When tutoring, I enjoy pondering the mistakes students make. I find mistakes interesting to think about, as they give me insights into why students have trouble with math in general.

And one of the mistakes I’ve been seeing early this year involves one of our most colorful characters from the world of algebra, Dear Aunt Sally. As in:  “Please Excuse My Dear Aunt Sally,” the mnemonic phrase designed to instill an understanding of the order of operations.

I’ve never found out what Dear Aunt Sally did that requires us to excuse her poor behavior. But I have discovered something that might qualify for bad behavior. It’s the way in which the words of this very expression sow confusion for many students.

In particular, I’m referring to the fact that the “M” of “my” appears to come before the “D” of “dear.” And the fact that therefore, many students conclude that they must always do multiplication before division.

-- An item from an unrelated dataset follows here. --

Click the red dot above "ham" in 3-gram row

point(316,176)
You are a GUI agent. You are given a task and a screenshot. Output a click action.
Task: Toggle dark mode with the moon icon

Generally, when being tutored, students take me at my word. I mean, I do have a good reputation, and I’ve written a few math books, so for the most parts, kids give me the benefit of the doubt, if I’m telling them something they have not heard before (it happens).

But when it comes to “dear Aunt Sally,” and the fact that I sometimes need to clear up their confusion about her, boy do kids get defensive, as if Aunt Sally was really their aunt, and they need to make sure I don’t hurt her feelings …?

I get looks like, “What do you mean I’m doing it wrong?” And “Are you sure, Josh?” And “Are you really sure, Josh? because my teacher … ”

Since Aunt Sally is such a “dear,” people tend to take her at face value. But too much.

So here, let me, the “math ogre” in this respect, set the record straight.

Just because the “M” of “my” seems to come before the “D” of “dear”, that does NOT mean that we do multiplication before division.

The rule actually is this:  you do not necessarily do multiplication before division; and you do not necessarily do division before multiplication.

What you do is this: if an expression has both multiplication and division in it, you do WHICHEVER OF THOSE TWO OPERATIONS COMES FIRST AS YOU READ THE EXPRESSION FROM LEFT TO RIGHT.

So, if you have this expression:  12 x 4 ÷ 6, you WOULD work out the multiplication before the division, but ONLY BECAUSE the multiplication symbol comes before the division symbol as you read the expression from left to right. So this expression should be simplified like this:

12 x 4 ÷ 6
=  48 ÷ 6
=  8

On the other hand,  if you have this expression:    12 ÷ 4 x 6, you WOULD NOT do the multiplication first. Rather, you would do the division first because the division symbol comes BEFORE the multiplication symbol as you read the expression from left to right.

So this expression would be simplified like this:

12 ÷ 4 x 6
=  3 x 6
=  18

IMPORTANT:  Notice that the way you work out the expression can make a difference. For example, if you simplified the last expression incorrectly, you would get a different answer. This is wrong, but I am going to do the multiplication before division, like this:

12 ÷ 4 x 6
=  12 ÷ 24
=  1/2

So bear in mind that you can and will get the wrong answer if you don’t follow the true rule.

Moral of the story:  don’t let Dear Aunt Sally fool you into thinking that you must do multiplication before division. You do whichever operation comes first as you read the expression from left to right.  And you continue doing operations in the order that they appear from left to right.

One last point: you might be wondering why mathematicians have made the rule the way it is rather than the way students get fooled into thinking it works.

The reason, I believe, is so we have flexibility when we write expressions. If we want someone to do division first, we write the division part of the expression first;  if we need someone to do multiplication first, we write that part of the expression first.

If the rule really stated that you always do multiplication before division, there would be no way to write an expression with both operations in such a way that the division  is done first. That would hamstring people in writing math expressions, and we mathematicians cannot tolerate being limited in that way.